Log 3, 710km, 10l/100km/7:40hrs
After being told that everything I wanted to visit was closed because it was monday, I took off back south, but instead of going back home, I went to a place that I knew would be open no matter what: San Miguel de Allende.
It is a pretty interesting place, 13% of the permantent population is made up of foreigners, and it even has an american consulate (which for a town under 100,000, is newsworthy)
I’ve continued learning about my enviroment, today as I had breakfast, I was served by a waitress that would sign herself any time any of the other patrons gave her a tip, which is a reminder of how deeply religion is entrenched here in this country. SLP, incidentally, amended their constitution last week. It now insures the right to life from conception; meaning abortion just became a felony offence there. Not that it was legal before.
(this photo was taken this morning from my hotel room in SLP)
I have to return to SLP today, since my stuff is still in the hotel, but tomorrow I have a heavily transited day as I have to visit three musems that were closed today.
One of them is a former prison turned the local arts center. I met one of the guards that originally transfered the inmates from the castle-like prison to a new facility in the outskirts of the city. According to him, the operation was called exodo.
I wonder where all of that history goes. If people will record what they did in order to make sure that something remains afterwards. But it shall wait for tomorrow.
For the time being, I chose to stay in San Miguel de Allende for the day, and return very late. This is one place I encourage every single one of you to visit. It is filled with shit to do and it is really good. I wouldn’t call it an authentic Mexican town, but it has great food, a lot of art to see, and it is very safe.

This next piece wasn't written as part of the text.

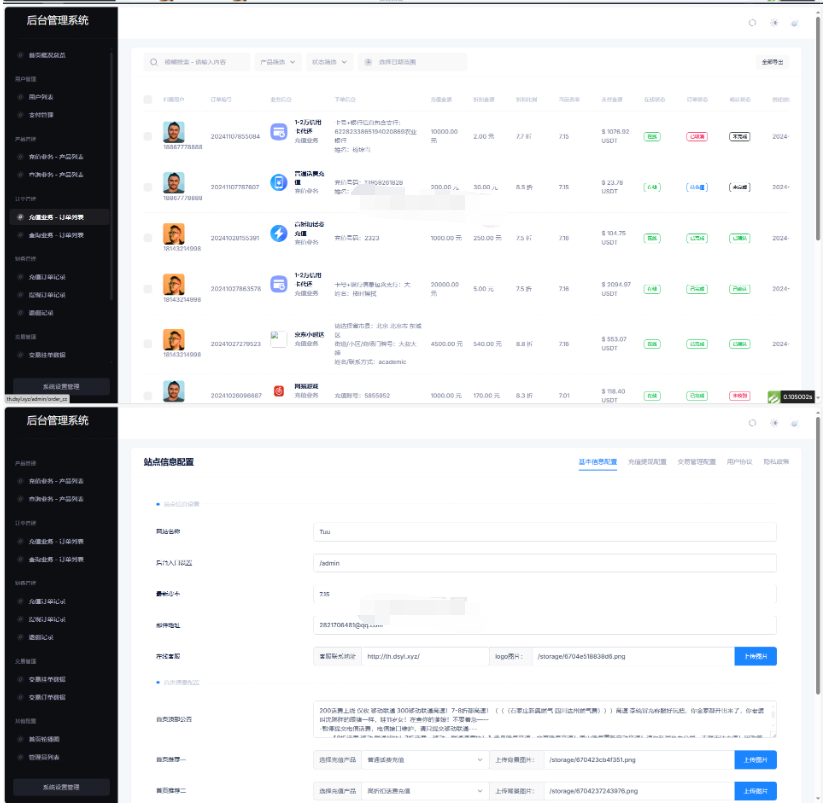
Task: Click the green debug trace icon beside 0.105002s
Action: point(773,396)
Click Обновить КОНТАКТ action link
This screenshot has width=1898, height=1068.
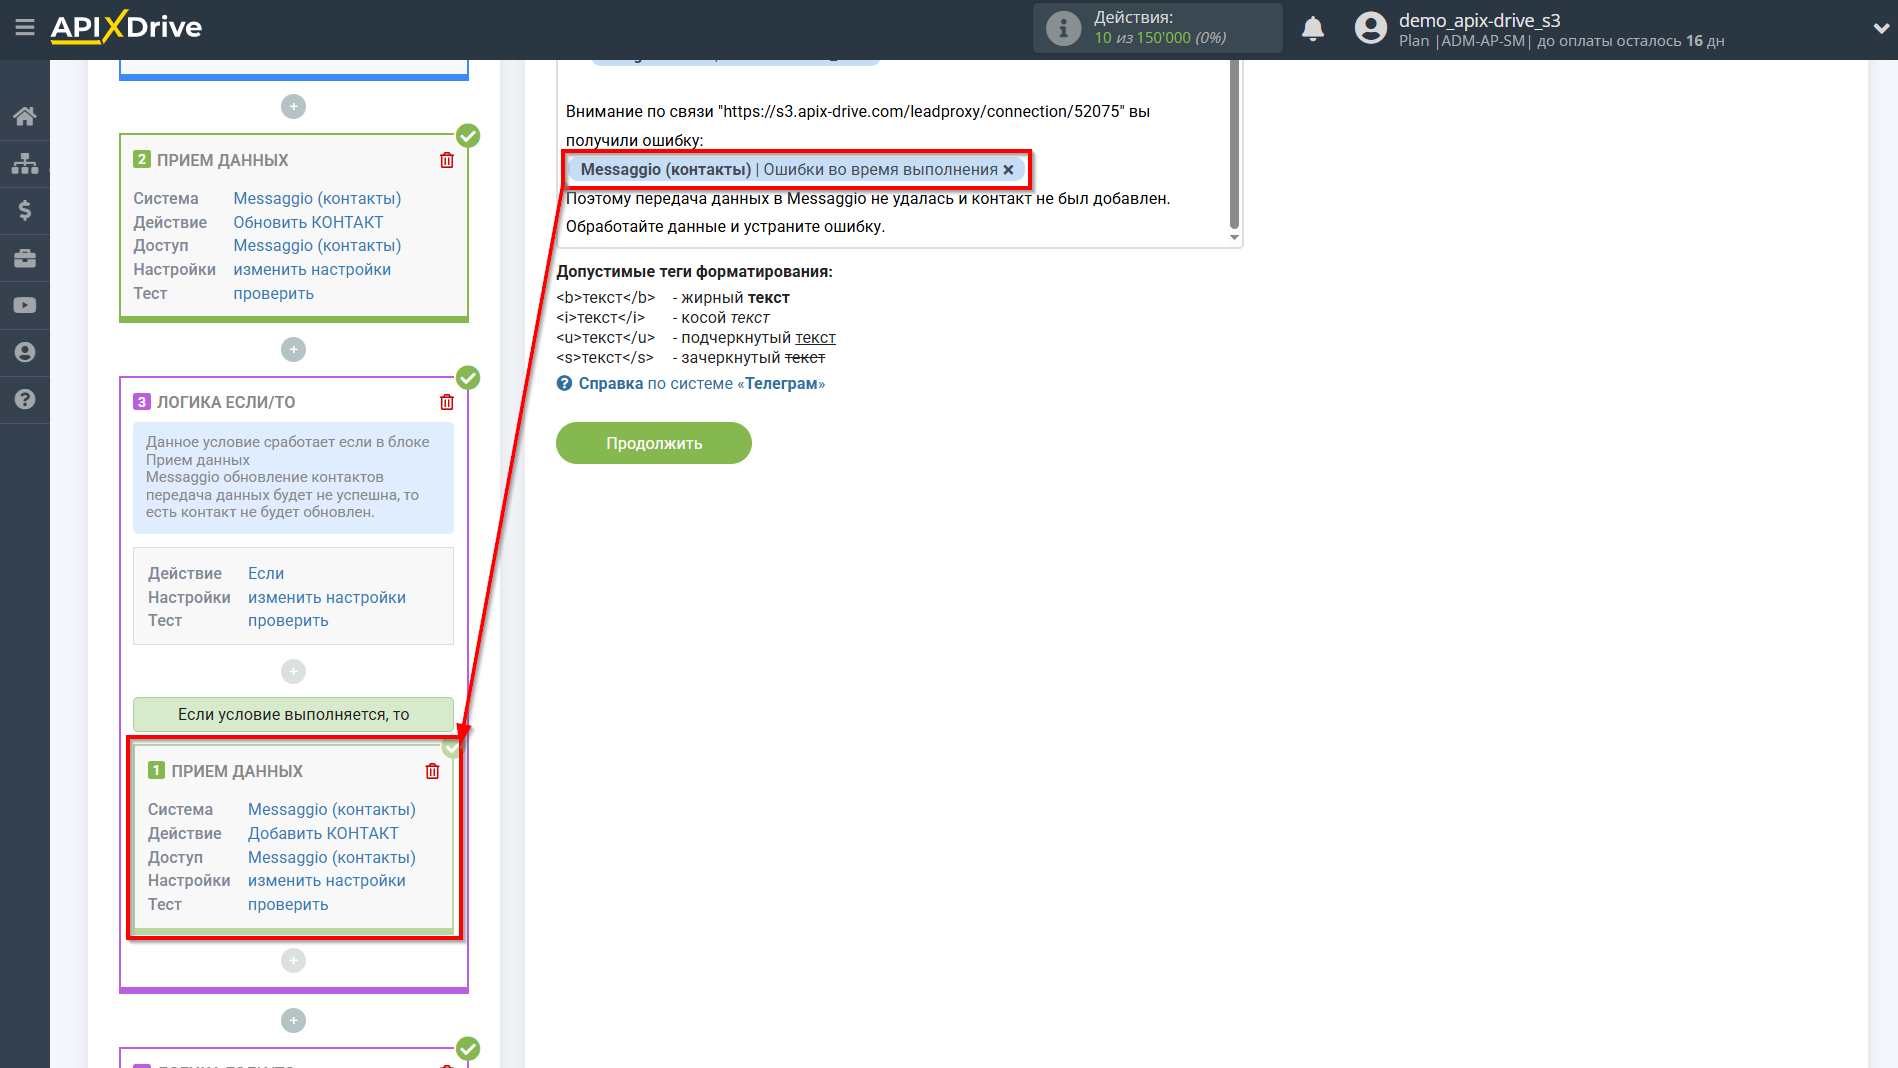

It’s kind of prohibitively expensive for me, staying the same amount of time in a hotel here as in SLP would cost me the same as the entire trip.
It reminds me of something my uncle told me and I can’t be sure it’s true or not he said “You get to see the real face of people when they have all they need (as in money)“ This town has everything: tourism, a rich municipal government, and a richer state government to rely on, and boy does it show.
After visiting the museums tomorrow, I plan on returning to Queretaro and sitting there until traffic to Mexico City relaxes. This trip might've taken five hours on a sunday, but it could take seven hours on a weekday if I'm not careful.
Log 2, 530km, 8.9l/100km 5:10hrs
I arrived in San Luis Potosi, and headed to the San Jose Dam, Tangamanga park (location of the 727), then the labrinth museum, then I reached my hotel later on and reluctantly gave my keys away to the valet.
I guess that the question remains being: what am I gonna do with this time? Am I gonna waste it? Am I going to use it efficiently? I have concluded this though: Mexico is massive.
I drove five hours, which is about the same time that it would take me to go from the tip of the western edge of Spain to the capital, whereas here... I’m barely north enough to consider myself as being in the north of Mexico. It’s a strange feeling because so many things can be said about this country depending on where you went inside of it. Right now I’m in the richest part of the country; the lowlands, and it feels like a completely different place to Mexico City. All the streets are perfect; not a single pothole at all, everyone drives very fast and everything is a bit more expensive.
I just feel that it demonstrates how drastic 5 hours of driving could be. Which means that I’m as far from fellow oppo Esteve than from my family at this very moment.
I’m having lunch in a restaurant that BMW (Who build the 3er here in SLP) had originally reserved for some sort of event, but they canceled. so it’s empty now. I won’t show a picture of my food because I am atop of that kinda crap, but rest assured it was good.
Log 1, 230km, 8.5l/100km, 2:15hrs
I took off northbound today at 6:15AM with nothing really in mind. I told myself this trip would be to try and concentrate on something for once. Oh how dramatic I sound!
I took a short deviation and came to Queretaro; the fastest growing city in Mexico which doubles as the safest city in the Lowlands region.
I stoped in QRO for no other reason than, why not? As a soon-to-be engineer, chances are most job opportunities inside my country will be here because of the growth, safety, and economic prowess. Other than that... It should be a short stop; I’ll head to the local park and then GTFO of here.
PS: Why the fuck do people outside Mexico City drive so quickly? I got overtaken by a van when I was myself doing 130km/h; twenty above!